[EXTRACTED ENTRIES Boundary: Start]
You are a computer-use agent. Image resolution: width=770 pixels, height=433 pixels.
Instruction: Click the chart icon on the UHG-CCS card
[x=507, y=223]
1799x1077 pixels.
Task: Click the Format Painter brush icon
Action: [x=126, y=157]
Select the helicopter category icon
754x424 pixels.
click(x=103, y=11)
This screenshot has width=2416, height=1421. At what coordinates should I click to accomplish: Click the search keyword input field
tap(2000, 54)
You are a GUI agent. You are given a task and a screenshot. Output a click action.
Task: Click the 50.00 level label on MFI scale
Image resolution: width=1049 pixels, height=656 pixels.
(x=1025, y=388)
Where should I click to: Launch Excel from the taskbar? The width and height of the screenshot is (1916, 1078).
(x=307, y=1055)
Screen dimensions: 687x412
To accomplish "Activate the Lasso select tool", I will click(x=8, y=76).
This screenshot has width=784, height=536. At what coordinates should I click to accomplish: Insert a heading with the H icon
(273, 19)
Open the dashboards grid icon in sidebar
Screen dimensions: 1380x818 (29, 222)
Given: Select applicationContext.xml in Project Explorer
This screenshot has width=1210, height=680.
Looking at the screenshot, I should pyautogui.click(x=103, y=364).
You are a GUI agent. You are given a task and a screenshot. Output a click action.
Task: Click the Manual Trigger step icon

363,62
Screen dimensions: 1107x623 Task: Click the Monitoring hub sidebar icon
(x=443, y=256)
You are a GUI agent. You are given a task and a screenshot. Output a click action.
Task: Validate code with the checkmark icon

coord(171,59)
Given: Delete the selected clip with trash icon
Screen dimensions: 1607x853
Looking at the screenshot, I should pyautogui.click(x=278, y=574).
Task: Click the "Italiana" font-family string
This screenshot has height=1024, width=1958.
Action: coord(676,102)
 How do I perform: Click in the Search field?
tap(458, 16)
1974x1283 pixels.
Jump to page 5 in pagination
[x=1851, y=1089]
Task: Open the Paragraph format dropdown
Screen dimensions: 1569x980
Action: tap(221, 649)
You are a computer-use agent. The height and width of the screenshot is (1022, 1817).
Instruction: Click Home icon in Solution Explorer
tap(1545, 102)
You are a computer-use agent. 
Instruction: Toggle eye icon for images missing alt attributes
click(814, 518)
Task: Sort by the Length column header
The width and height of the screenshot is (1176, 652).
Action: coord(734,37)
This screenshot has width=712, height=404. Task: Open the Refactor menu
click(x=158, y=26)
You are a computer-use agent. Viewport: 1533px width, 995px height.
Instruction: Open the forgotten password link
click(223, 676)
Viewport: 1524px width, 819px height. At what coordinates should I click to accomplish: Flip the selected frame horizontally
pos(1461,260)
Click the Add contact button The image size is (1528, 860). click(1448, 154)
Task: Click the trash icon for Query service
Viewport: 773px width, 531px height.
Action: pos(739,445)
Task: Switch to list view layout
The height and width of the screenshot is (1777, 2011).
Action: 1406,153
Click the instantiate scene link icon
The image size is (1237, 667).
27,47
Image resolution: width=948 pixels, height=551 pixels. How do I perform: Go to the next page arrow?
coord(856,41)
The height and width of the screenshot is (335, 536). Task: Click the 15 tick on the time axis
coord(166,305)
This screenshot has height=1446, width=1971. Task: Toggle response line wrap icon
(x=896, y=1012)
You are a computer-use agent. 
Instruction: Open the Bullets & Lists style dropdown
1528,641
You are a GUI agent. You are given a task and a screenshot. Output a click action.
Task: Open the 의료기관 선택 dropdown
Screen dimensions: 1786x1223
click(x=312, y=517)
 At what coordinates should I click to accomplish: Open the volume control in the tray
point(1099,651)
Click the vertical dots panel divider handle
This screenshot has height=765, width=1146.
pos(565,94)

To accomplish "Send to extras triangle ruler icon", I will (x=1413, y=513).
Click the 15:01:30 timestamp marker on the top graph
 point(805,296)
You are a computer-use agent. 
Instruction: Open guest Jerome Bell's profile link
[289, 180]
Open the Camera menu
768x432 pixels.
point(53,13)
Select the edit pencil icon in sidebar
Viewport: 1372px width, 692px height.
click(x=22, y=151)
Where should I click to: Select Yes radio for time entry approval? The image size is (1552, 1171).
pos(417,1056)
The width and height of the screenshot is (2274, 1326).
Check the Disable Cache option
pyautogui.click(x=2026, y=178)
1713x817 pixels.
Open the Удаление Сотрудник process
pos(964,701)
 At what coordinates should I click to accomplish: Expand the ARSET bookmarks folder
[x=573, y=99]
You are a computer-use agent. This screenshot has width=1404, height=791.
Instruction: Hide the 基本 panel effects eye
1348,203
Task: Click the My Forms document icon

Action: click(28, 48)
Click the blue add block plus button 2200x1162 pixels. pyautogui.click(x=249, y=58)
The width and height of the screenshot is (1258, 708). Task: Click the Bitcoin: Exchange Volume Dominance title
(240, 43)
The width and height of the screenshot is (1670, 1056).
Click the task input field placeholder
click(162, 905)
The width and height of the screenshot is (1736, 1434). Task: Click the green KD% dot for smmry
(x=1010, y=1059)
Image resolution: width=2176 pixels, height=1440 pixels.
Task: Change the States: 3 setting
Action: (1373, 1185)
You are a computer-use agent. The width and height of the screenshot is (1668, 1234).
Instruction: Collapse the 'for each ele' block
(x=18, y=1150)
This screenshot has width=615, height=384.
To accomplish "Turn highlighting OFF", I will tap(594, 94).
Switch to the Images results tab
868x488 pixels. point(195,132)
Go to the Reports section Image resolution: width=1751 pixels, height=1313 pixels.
[EXTRACTED ENTRIES Boundary: End]
### TASK GOAL
Show each line from the material above where the string "trash" can be found.

### REPLY
Given: Delete the selected clip with trash icon
Task: Click the trash icon for Query service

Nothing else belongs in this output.